AyrıIık kapımızı çaIdı sonunda.
Senden son dileğim unutma beni.’
diye seslenir Attila İlhan sevgiliye dizelerde.. Çoğumuzun kader diyerek katlandığı ayrılıkları yüreğinin acısıyla, batık bir gemi olarak betimler. Hiç kuşkusuz tarihteki büyük aşkların hemen hepsinin sonunda olan ayrılık belki de aşkı ‘ büyük’ yapan şeydir. Bir aşkın nesiller sonra da hatırlanabilmesi, hafızalarda yer etmesini sağlayan şeydir, kavuşamamaktır belki de, ayrılık ve hasrettir..
Bir hikaye düşünelim, hayatın renklerinin, birlikteliğin, yaşam telaşının ve gündelik hayatın sıradanlıklarının paylaşılamadığı, mesafelere rağmen aşk tohumlarının yeşerdiği bir hikaye.. Aşkı, kavuşamamak olduğunu kanıtlarcasına yaşanan gerçek bir aşk hikayesi.. Kahramanlarından biri, eserleri hala güncelliğini koruyan, severek okuduğumuz ancak çoğumuzun, yaşamına dair bilgi sahibi olmadığı bir yazar.. Modern dünya edebiyatının en özgün yazarlarından biri olarak kabul edilen Franz Kafka ile çağının özgürlükçü ortamında daha yaşanılır bir dünya için mücadele eden Çek asıllı yazar ve çevirmen Milena Jesenska..
Milena ile Franz Kafka 1919 sonbaharında Prag’da tanışırlar. Praglı aristokrat bir ailenin kızı olan Milena’nın Kafka ile tanıştıklarında yaşamında oldukça çalkantılı bir dönemden geçmekteydi. Çok genç yaşta Yahudi bir Alman’a aşık olması ve babasının şiddetle karşı çıkmasına rağmen tutkusundan vazgeçmemesi belki de kaderin, Naziler tarafından götürüldüğü toplama kampında gördüğü ağır işkenceler yüzünden ölen Milena’ya yaşatacaklarının bir provasıydı. Babası tarafından kapatıldığı sinir kliniği ona hayatının en kötü dönemlerini yaşatmakla kalmamış, aldatılmış bir kadın psikolojisiyle adeta dibe vurmasına neden olmuştu. Evli olduğu Ernst Polak ile kötü olduğu bu dönemlerde Milena ile Franz, Kafka’nın orijinali Almanca olan öykülerini Çekçe’ye çevirmesi hususundaki görüşmelerde tanışmışlardı. Masum ve dostça başlayan mektuplaşmaları gitgide birbirlerine duydukları arzu ve özlemle artar Ancak ne yazık ki aralarında hep mesafeler vardır.
Yaklaşık iki yıl süren bu mektuplaşmalar tutkularının kanıtları haline gelir ve dünya edebiyatının klasikleri arasına girecek olan eserin oluşumunu sağlar.

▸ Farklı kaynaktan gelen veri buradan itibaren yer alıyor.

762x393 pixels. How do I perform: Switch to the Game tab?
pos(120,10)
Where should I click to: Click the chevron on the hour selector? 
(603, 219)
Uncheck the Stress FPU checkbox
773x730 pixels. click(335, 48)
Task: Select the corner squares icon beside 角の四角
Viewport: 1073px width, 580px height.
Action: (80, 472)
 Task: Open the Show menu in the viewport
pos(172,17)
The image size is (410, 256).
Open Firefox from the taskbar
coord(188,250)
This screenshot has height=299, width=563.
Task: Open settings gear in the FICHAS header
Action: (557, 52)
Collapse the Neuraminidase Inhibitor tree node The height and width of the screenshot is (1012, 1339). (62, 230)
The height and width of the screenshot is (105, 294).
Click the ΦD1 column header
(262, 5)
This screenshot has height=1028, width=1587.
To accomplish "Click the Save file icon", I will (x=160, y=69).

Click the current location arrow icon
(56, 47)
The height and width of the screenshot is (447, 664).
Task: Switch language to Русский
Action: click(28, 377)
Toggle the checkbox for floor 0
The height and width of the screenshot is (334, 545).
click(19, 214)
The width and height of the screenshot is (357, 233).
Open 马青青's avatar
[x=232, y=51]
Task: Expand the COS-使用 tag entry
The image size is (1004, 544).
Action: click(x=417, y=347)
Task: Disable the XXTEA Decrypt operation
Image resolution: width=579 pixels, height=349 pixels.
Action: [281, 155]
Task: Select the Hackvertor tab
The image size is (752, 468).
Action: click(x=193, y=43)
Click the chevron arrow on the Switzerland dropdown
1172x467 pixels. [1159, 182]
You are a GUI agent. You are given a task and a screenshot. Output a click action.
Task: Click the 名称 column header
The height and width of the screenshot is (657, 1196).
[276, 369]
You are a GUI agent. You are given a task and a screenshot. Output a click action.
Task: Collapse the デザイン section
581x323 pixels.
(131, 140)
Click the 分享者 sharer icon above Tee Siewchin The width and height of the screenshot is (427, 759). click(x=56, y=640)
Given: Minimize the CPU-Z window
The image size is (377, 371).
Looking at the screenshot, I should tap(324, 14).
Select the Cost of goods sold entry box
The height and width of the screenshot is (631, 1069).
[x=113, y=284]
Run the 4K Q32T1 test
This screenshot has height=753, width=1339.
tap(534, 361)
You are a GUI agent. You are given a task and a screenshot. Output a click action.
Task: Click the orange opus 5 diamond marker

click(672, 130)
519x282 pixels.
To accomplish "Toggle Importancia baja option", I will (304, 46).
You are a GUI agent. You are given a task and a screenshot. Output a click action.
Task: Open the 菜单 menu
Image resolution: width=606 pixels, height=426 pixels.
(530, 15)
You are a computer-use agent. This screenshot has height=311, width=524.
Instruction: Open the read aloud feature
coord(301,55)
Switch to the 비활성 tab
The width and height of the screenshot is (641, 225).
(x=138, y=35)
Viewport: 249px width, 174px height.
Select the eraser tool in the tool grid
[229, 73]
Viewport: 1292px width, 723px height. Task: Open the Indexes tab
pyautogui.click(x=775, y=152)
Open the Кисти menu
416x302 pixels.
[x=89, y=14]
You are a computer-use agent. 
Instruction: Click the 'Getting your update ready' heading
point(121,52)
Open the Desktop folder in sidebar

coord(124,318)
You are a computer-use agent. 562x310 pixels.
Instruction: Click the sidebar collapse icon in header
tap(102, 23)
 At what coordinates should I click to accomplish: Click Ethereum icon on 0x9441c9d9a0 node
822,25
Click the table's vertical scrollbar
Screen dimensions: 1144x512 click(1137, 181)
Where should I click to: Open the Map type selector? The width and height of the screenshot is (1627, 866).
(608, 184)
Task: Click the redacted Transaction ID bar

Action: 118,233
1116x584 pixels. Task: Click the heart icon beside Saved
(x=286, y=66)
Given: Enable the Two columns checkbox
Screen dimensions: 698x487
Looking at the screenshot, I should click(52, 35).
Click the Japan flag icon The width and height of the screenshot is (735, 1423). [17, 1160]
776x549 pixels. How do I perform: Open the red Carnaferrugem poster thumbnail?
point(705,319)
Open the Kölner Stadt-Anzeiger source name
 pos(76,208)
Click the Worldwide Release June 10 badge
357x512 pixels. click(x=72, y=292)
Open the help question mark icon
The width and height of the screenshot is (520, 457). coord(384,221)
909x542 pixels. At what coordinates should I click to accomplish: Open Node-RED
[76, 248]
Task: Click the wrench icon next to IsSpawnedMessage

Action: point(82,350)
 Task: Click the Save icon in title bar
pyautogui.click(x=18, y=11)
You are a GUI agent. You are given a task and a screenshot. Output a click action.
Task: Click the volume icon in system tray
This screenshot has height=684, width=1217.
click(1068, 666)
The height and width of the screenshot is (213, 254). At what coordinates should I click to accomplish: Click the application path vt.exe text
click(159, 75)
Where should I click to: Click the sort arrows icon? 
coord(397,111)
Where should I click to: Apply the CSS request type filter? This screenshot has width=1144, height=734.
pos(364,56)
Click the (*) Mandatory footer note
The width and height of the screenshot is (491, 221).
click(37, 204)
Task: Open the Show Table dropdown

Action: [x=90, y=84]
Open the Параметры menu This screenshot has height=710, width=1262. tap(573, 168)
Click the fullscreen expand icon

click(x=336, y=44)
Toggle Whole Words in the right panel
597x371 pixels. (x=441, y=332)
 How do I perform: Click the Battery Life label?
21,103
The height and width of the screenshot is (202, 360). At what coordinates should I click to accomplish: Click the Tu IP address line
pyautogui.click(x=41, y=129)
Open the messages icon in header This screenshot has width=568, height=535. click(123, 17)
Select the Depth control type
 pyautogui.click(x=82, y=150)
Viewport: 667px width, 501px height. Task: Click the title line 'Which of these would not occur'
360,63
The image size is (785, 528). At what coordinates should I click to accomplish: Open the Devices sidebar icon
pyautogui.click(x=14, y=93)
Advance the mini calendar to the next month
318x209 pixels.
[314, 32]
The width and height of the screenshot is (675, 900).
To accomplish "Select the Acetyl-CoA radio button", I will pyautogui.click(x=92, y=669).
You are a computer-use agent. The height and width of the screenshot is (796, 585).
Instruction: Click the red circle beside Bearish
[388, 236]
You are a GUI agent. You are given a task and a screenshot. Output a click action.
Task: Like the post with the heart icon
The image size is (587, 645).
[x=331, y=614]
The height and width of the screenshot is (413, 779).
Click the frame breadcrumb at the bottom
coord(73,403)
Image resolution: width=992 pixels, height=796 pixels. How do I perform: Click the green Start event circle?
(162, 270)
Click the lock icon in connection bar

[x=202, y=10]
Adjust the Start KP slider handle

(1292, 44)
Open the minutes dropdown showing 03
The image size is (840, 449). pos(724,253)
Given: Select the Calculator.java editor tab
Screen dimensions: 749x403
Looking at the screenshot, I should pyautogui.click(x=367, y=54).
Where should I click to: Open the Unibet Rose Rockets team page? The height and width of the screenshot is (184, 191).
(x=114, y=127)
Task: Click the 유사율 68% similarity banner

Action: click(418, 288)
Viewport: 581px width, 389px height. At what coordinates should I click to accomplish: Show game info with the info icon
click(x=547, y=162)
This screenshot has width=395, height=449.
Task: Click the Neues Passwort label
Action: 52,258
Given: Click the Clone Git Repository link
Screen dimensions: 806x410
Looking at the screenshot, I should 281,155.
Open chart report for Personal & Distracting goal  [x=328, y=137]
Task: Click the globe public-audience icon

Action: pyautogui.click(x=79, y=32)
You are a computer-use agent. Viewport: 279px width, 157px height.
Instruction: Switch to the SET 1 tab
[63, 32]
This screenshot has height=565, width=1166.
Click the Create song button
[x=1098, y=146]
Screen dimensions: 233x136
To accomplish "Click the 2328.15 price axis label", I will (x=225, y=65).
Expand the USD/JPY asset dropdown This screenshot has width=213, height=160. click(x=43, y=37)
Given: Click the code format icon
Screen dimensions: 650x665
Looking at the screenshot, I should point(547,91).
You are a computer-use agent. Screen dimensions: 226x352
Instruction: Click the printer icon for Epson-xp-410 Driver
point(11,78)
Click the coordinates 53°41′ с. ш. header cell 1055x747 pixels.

Birbirlerine duydukları aşkları her zaman yüreklerinin en derinlerinde, zihinsel bir yolculuk halinde yaşarlar, hiç kavuşamazlar. Öyle ki Kafka, ‘ koca denizin dibindeki minik taşı sever gibi sevdiği’ Milena’ya duyduğu aşkı, dönem dönem geçirdiği ve bir kere geldi mi gitmek bilmeyen ağır öksürük nöbetlerinin sorumlusu olarak görür ve bir süre sonra da ondan ayrılır. Ayrılırken Milena’ya ‘ artık gelme’ der, ‘gelmeme’ nin anlamı yazmamaktır oysa. Hayatı yazıyla paylaşmaktır oysa onların yaşadığı, mektuplarla filizlenen işte bu aşktır.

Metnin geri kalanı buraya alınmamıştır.